■ Assignment ■
Would you return, word for word, the lines of the data below from the line with "COMPOSIT perform George" through the line with "ibourdet@pressclub.fr (210, 2474)", and no others?

######

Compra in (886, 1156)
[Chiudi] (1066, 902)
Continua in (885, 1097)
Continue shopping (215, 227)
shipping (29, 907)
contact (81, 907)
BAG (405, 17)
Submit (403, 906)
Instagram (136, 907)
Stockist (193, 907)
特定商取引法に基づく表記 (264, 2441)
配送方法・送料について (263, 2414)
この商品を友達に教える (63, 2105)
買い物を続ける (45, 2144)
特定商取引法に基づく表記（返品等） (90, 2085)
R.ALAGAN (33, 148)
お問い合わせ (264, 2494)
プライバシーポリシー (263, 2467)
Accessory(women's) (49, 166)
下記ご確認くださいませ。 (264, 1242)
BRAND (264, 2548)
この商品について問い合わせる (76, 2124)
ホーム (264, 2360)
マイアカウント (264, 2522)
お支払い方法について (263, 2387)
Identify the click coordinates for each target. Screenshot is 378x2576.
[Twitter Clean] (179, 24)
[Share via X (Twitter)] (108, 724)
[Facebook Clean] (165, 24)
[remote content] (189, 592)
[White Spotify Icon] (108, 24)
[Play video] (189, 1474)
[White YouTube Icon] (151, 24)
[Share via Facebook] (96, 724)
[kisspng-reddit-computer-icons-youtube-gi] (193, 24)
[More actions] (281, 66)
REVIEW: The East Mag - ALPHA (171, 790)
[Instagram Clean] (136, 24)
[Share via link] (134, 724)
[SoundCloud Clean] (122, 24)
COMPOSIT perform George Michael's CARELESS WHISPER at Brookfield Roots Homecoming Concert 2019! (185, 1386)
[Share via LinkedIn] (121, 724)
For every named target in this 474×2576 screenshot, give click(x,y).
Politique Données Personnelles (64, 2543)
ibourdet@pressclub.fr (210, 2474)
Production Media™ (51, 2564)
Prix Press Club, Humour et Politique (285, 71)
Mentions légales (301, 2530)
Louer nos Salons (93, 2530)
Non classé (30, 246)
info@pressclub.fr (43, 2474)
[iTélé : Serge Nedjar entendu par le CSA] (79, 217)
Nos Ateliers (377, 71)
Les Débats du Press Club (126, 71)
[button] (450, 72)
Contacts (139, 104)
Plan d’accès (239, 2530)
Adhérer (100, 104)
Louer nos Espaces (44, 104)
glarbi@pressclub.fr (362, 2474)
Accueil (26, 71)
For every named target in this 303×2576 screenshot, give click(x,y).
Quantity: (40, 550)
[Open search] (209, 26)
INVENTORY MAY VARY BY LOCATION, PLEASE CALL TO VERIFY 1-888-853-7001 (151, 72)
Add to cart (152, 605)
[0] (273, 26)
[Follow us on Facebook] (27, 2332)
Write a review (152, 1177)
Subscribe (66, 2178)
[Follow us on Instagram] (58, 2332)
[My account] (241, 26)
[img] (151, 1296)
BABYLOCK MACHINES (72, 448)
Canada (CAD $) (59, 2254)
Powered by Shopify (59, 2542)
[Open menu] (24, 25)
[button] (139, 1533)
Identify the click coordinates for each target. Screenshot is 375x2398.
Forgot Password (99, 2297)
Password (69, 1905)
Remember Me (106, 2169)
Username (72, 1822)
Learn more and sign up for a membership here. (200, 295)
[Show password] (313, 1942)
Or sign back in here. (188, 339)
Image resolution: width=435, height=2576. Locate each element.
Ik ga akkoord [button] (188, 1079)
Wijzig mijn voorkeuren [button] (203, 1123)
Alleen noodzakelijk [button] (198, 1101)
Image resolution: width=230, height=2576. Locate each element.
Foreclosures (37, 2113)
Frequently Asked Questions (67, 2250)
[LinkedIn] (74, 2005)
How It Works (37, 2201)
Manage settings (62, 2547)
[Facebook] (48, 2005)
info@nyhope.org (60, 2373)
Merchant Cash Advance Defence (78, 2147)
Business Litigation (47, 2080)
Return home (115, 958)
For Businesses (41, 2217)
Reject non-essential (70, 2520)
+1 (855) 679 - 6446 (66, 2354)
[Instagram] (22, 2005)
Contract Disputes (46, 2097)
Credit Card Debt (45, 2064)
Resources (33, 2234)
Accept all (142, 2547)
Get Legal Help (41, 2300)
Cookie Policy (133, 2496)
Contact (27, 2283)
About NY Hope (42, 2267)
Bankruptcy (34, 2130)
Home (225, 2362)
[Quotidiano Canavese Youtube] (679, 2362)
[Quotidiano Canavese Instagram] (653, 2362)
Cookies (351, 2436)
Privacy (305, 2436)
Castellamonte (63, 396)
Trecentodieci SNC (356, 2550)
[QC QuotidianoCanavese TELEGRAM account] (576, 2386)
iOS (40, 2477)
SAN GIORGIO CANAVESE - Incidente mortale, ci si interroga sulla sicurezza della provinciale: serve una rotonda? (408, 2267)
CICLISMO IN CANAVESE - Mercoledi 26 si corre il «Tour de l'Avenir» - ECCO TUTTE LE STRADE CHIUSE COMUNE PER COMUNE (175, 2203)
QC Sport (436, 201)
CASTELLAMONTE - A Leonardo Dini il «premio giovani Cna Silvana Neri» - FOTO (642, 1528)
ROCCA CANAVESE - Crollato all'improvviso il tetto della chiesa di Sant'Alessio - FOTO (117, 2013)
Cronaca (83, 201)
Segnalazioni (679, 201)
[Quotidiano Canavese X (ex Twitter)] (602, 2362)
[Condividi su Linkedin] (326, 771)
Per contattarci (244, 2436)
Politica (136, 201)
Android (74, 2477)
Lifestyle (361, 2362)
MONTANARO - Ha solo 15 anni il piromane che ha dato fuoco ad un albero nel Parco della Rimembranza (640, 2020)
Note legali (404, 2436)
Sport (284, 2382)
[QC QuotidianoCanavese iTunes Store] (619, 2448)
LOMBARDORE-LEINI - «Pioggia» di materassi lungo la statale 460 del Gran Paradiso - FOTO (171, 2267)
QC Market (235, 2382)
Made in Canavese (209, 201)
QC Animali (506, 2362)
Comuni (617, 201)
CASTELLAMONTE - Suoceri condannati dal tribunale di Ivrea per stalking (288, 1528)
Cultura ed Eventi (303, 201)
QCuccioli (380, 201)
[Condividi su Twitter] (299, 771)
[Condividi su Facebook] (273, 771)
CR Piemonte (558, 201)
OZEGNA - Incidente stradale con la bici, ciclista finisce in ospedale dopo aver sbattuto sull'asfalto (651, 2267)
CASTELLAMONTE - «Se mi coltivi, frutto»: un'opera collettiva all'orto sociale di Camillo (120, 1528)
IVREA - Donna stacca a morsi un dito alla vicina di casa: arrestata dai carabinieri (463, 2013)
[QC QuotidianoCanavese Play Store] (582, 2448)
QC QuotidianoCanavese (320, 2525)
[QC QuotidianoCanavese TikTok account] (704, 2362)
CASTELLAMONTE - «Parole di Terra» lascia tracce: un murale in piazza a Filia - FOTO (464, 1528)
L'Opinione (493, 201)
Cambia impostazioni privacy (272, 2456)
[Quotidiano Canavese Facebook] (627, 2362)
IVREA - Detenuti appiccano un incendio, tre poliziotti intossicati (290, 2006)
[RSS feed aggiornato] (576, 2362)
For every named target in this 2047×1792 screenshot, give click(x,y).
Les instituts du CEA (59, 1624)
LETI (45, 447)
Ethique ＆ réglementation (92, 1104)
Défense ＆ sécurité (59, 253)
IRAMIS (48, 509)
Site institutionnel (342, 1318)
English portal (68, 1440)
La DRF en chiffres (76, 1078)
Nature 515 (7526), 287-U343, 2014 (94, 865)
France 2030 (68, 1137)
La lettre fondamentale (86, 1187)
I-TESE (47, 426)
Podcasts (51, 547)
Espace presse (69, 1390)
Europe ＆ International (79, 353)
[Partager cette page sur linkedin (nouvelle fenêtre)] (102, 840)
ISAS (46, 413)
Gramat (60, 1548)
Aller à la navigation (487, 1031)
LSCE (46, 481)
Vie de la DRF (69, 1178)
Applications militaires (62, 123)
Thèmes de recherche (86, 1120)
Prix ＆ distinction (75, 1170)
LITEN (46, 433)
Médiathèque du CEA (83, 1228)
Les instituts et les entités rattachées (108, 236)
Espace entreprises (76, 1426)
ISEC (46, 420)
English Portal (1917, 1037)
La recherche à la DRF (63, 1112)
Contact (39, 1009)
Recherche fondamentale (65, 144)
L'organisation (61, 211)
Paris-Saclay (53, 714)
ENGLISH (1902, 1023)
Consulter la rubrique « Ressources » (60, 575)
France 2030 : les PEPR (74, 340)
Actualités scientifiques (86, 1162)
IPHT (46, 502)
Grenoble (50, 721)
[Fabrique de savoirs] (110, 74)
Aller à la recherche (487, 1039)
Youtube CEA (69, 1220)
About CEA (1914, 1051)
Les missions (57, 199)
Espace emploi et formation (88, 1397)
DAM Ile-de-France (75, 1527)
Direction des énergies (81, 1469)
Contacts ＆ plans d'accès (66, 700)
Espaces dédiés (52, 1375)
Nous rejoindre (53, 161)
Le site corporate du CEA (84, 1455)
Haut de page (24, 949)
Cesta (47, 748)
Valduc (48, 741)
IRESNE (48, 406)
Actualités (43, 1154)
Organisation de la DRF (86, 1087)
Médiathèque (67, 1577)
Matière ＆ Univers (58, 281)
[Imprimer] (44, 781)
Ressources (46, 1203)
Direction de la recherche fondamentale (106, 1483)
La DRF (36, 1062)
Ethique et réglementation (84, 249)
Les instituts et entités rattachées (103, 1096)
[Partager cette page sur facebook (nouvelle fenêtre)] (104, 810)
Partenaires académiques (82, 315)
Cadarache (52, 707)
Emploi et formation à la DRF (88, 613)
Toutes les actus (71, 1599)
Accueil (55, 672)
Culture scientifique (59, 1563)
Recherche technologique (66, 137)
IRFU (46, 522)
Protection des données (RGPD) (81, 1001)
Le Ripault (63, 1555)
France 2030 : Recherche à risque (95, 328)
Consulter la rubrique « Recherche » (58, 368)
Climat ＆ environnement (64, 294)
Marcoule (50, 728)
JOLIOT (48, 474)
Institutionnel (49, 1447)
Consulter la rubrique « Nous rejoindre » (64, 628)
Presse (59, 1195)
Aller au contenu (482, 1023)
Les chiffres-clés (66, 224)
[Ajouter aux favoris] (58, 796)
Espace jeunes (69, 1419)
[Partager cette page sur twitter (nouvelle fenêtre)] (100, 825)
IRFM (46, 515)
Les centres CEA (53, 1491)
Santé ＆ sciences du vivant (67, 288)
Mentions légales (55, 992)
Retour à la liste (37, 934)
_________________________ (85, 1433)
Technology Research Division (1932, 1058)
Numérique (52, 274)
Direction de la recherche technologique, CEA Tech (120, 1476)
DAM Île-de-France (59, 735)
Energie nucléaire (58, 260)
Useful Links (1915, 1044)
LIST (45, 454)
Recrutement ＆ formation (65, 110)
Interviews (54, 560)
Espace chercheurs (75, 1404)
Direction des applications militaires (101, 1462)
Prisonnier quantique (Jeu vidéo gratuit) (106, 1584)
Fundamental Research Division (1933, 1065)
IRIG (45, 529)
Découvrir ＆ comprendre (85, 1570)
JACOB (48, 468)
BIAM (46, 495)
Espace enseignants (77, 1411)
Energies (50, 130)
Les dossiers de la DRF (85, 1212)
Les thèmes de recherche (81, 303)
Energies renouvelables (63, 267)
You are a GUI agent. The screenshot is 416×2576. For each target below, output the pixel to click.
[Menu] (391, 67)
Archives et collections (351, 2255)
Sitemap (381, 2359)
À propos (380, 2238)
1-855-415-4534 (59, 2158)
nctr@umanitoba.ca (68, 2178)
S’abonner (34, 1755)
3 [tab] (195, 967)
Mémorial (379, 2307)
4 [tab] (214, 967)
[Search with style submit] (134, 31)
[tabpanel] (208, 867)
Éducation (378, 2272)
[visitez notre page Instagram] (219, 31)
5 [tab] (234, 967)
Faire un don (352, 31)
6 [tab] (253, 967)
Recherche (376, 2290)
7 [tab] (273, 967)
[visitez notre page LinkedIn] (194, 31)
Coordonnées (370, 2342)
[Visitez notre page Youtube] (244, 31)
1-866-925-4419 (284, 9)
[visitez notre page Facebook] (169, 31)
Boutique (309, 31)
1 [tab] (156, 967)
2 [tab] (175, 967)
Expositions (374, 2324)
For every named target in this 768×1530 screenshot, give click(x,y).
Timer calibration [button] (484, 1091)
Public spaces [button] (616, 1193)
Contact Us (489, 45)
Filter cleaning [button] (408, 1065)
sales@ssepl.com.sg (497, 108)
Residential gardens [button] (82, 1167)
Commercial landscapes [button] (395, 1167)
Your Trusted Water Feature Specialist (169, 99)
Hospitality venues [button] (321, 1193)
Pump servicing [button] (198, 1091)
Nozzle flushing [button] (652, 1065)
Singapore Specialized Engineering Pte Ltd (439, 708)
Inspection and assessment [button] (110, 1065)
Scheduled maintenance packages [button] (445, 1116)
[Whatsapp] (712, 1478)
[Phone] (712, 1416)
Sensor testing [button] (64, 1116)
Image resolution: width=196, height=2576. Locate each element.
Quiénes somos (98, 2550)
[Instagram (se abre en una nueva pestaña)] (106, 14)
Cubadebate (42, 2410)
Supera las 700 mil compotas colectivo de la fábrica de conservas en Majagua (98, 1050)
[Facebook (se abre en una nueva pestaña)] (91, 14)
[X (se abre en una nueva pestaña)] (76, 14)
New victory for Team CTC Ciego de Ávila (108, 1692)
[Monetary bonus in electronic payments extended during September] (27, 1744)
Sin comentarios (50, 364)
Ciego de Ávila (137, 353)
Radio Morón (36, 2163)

######

■ Answer space ■
COMPOSIT perform George Michael's CARELESS WHISPER at Brookfield Roots Homecoming Concert 2019! (185, 1386)
[Share via LinkedIn] (121, 724)
For every named target in this 474×2576 screenshot, give click(x,y).
Politique Données Personnelles (64, 2543)
ibourdet@pressclub.fr (210, 2474)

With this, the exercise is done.